A calmaria durou pouco.
Os estados caipiras tomaram conta do lugar como se fosse uma grande operação de guerra junina. Um reclamava da madeira torta das barracas, outro jurava que a fogueira tinha que ficar “mais pro lado”, enquanto alguém gritava perguntando onde tinham enfiado o milho. Tinha estado indo atrás de amendoim, outro negociando prendas, outro brigando com a própria receita de canjica. As barracas iam sendo montadas tortas, depois desmanchadas, depois montadas de novo — sempre com muito barulho, risada e discussão inútil.
No meio do caos organizado, Minas Gerais carregava tábuas de madeira no ombro como se não pesassem nada, tranquilo, chapéu torto na cabeça e um sorriso preguiçoso no rosto. Do outro lado, Mato Grosso do Sul vinha puxando um carrinho cheio de ferramentas, cara fechada, passos firmes e visivelmente sem paciência nenhuma.
— Uai, MS… — Minas disse, olhando de canto. — Ocê anda treinando ou esse carrinho tá mais pesado hoje?
MS resmungou, sem olhar pra ele. — Se ocê ajudasse mais e falasse menos, já tinha acabado.
Minas deu uma risadinha baixa, caminhando ao lado dele. — Oxente, sô, eu tô ajudando. Só tô comentando pra deixar o serviço mais animado.
— Animado nada.

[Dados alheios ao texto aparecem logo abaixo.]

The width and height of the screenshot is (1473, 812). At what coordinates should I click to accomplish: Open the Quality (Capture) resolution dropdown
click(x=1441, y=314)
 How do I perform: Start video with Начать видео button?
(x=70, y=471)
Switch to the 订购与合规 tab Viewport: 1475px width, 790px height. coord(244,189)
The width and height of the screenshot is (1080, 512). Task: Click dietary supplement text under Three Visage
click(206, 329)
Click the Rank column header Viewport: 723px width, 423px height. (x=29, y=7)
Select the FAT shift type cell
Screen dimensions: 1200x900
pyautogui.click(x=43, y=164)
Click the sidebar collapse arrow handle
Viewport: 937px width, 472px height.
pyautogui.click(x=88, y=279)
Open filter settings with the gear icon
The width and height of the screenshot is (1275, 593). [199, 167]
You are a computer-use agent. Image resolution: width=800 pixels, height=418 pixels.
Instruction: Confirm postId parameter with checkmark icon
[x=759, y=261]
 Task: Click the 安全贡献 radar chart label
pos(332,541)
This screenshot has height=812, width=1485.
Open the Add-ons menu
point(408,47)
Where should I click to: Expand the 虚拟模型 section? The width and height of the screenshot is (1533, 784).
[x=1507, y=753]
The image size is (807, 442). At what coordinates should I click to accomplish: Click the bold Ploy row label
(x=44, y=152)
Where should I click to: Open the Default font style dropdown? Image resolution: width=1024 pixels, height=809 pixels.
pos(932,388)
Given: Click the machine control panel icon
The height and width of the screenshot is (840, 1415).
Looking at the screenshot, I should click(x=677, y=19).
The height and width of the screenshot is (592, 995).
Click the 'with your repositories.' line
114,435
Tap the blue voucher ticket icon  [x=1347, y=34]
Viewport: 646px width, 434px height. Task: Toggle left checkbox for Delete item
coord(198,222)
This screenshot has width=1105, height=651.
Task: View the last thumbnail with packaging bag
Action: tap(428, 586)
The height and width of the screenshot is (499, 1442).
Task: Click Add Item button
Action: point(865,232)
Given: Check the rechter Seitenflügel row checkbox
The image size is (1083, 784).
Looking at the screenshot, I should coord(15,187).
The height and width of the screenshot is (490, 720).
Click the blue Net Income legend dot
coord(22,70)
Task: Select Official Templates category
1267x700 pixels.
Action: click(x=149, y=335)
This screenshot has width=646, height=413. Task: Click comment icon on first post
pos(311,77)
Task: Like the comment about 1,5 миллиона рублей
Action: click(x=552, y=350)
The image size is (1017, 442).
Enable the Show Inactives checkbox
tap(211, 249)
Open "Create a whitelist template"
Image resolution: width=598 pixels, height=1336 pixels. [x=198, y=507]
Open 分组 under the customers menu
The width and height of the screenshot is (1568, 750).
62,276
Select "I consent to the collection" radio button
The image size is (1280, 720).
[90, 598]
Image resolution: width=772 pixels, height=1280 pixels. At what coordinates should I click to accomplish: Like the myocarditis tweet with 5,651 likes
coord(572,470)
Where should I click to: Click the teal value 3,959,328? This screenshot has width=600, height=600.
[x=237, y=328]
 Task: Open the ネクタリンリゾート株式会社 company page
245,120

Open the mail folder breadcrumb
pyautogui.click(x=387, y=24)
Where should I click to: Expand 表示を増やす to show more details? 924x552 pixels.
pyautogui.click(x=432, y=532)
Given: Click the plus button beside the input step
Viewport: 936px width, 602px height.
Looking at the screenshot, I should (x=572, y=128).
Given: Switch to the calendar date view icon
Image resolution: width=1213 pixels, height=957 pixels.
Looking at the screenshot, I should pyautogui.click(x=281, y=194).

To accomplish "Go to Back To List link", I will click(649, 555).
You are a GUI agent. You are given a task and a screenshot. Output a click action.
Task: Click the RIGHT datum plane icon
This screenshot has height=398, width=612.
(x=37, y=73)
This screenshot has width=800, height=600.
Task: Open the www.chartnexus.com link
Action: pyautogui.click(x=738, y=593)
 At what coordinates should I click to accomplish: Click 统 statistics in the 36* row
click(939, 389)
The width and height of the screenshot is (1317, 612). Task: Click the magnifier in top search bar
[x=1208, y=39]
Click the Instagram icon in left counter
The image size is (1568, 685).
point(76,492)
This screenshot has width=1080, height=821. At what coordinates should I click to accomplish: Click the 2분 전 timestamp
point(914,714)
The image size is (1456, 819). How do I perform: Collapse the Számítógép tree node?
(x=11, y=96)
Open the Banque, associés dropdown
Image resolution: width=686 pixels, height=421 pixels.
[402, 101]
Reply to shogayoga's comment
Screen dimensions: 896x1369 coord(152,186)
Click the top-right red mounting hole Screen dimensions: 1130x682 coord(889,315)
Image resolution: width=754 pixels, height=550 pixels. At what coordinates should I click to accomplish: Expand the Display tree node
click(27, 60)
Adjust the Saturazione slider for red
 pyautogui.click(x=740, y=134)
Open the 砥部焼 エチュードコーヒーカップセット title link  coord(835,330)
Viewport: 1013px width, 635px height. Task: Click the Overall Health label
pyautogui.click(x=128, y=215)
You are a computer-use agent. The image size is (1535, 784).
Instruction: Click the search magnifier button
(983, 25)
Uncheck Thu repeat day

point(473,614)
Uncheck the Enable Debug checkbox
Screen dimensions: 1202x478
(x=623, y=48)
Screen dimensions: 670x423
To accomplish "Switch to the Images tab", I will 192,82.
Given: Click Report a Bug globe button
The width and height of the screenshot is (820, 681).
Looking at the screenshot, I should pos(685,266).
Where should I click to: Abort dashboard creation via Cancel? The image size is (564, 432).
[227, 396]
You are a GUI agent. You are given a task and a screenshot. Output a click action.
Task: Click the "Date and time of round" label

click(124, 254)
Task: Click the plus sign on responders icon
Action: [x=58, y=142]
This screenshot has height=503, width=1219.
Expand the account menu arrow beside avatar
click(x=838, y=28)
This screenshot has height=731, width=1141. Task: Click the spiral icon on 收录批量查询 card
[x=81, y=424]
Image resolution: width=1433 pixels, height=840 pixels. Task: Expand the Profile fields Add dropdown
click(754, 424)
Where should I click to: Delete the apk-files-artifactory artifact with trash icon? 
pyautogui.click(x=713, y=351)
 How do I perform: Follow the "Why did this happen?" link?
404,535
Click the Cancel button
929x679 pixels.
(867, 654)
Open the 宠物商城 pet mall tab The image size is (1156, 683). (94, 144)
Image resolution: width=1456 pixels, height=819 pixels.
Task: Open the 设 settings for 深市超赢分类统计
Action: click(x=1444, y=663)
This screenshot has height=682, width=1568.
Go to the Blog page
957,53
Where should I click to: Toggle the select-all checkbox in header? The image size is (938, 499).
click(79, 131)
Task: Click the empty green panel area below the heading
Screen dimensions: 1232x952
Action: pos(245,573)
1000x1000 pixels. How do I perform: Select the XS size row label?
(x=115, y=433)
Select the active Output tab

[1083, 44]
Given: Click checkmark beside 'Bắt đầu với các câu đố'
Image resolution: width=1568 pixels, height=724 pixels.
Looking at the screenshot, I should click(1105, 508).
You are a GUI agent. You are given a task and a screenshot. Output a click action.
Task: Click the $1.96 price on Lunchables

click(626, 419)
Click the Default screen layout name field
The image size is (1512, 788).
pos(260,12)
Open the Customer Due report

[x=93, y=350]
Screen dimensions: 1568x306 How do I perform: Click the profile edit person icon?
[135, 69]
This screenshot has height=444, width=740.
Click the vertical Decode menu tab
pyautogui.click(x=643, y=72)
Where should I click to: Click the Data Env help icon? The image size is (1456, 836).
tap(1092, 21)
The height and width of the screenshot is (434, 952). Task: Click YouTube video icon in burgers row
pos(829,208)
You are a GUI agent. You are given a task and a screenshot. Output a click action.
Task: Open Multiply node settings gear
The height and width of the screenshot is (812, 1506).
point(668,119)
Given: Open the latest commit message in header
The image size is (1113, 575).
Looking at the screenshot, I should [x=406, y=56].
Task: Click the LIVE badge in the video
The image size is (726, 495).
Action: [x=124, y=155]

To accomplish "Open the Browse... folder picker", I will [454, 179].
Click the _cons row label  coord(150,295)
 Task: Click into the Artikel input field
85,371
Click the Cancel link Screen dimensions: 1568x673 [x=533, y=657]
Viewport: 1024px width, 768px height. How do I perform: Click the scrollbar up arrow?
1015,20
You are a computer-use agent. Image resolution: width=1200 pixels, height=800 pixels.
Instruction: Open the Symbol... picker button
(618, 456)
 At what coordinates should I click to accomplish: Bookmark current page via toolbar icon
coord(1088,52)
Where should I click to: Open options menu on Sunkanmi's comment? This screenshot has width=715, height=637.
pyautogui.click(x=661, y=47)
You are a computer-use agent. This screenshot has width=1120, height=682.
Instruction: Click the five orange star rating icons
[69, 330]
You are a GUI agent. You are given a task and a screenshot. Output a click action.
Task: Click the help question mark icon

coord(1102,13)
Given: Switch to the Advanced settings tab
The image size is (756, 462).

Ocê só sabe implicar. — Completou MS
— E ocê só sabe ficar bravinho — Minas respondeu, ajeitando melhor a madeira no ombro. — Combinação perfeita, num acha?
MS parou por um segundo, encarou Minas com aquele olhar sério de sempre. — Um dia ainda vou provar que sou mais forte que ocê.
Minas piscou, fingindo pensar. — Uai… pode ser. — E deu de ombros. — Num vejo muita graça nisso não.
Aquilo pareceu irritar ainda mais MS, que voltou a empurrar o carrinho com força. Minas apenas acompanhou, tranquilo, assobiando baixinho, como se nada no mundo pudesse tirá-lo do sério. No fundo, entre uma implicância e outra, os dois seguiam lado a lado — carregando madeira, ferramentas… e uma rivalidade confortável demais pra ser só isso.